## REQUIRED ACTION
Everything from the line containing "This screenshot has width=1485, height=835." through the last line of the data below is to be retyped exactly, apart from the pictures.
*** Opening MATERIAL FOR THIS TASK ***
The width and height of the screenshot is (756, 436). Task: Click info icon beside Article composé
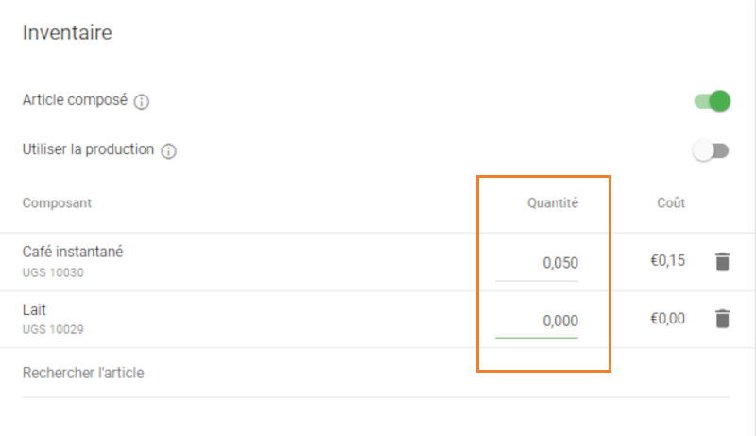(142, 102)
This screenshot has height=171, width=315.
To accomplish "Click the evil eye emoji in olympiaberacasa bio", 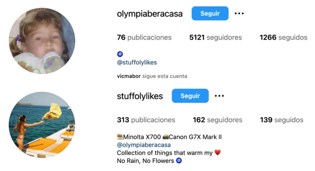I will coord(120,54).
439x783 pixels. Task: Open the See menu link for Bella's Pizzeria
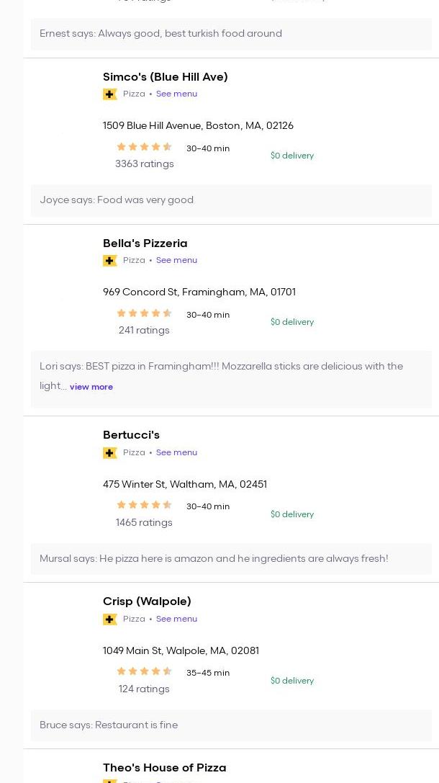coord(176,260)
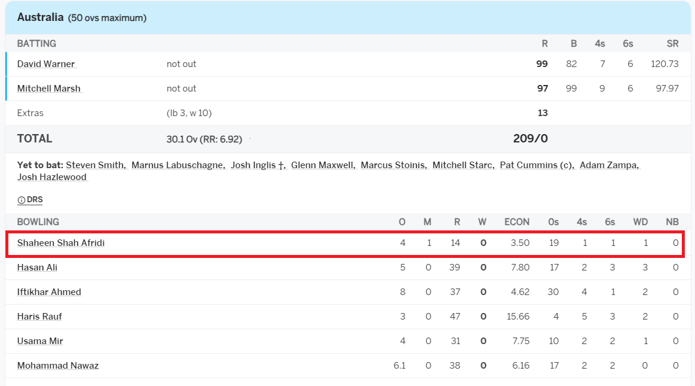Image resolution: width=695 pixels, height=386 pixels.
Task: Open the Adam Zampa link
Action: pos(609,165)
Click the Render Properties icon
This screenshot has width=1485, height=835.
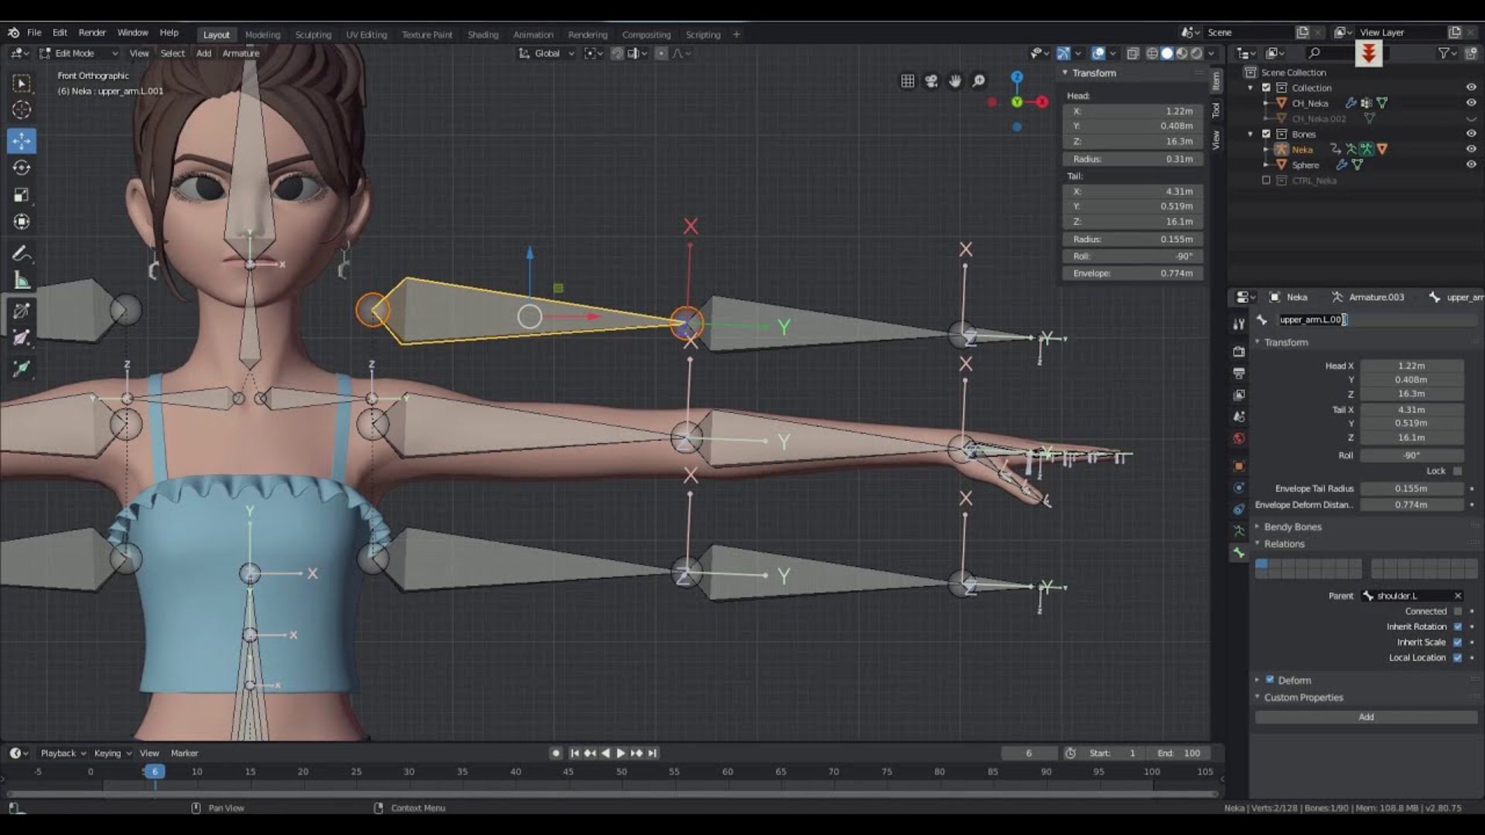tap(1241, 351)
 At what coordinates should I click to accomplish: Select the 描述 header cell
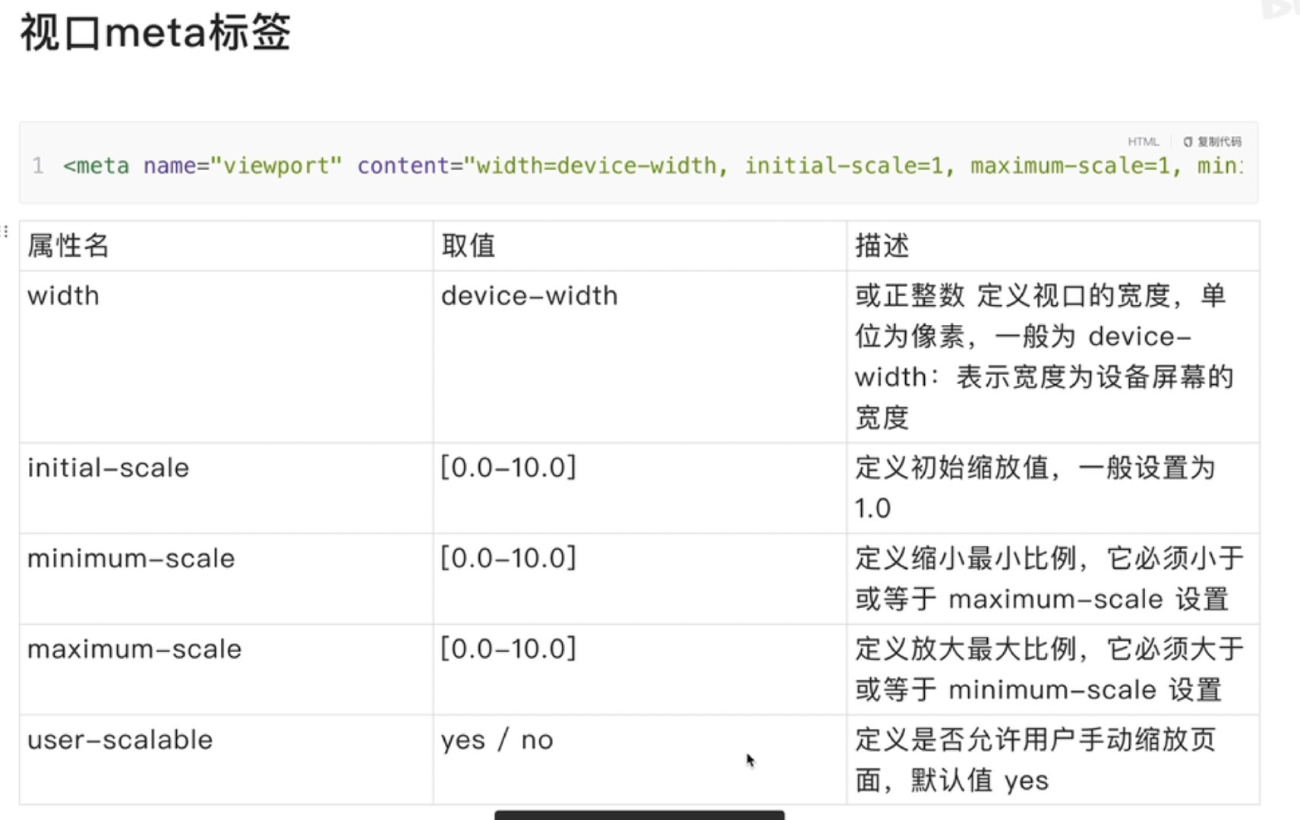tap(1053, 246)
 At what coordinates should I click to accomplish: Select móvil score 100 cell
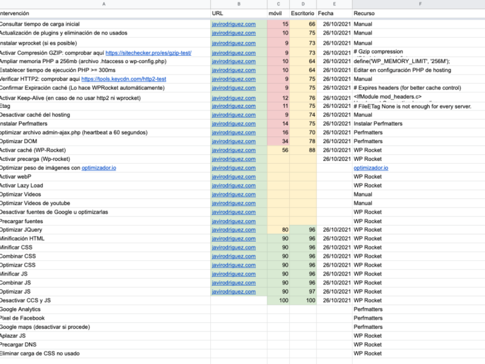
*** Closing MATERIAL FOR THIS TASK ***
## ANSWER SECTION
This screenshot has width=1485, height=835.
tap(1241, 351)
 At what coordinates should I click to accomplish: Select the 描述 header cell
tap(1053, 246)
 At what coordinates should I click to accomplish: Select móvil score 100 cell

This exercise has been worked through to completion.